#### Input

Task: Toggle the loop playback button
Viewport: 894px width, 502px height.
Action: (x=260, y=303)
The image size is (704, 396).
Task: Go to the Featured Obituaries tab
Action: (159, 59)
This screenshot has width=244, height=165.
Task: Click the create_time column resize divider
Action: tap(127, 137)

########

• Required work: For every entry in the records above, write an exact copy.

• Response to the exercise:
Task: Toggle the loop playback button
Viewport: 894px width, 502px height.
Action: (x=260, y=303)
The image size is (704, 396).
Task: Go to the Featured Obituaries tab
Action: (159, 59)
This screenshot has width=244, height=165.
Task: Click the create_time column resize divider
Action: tap(127, 137)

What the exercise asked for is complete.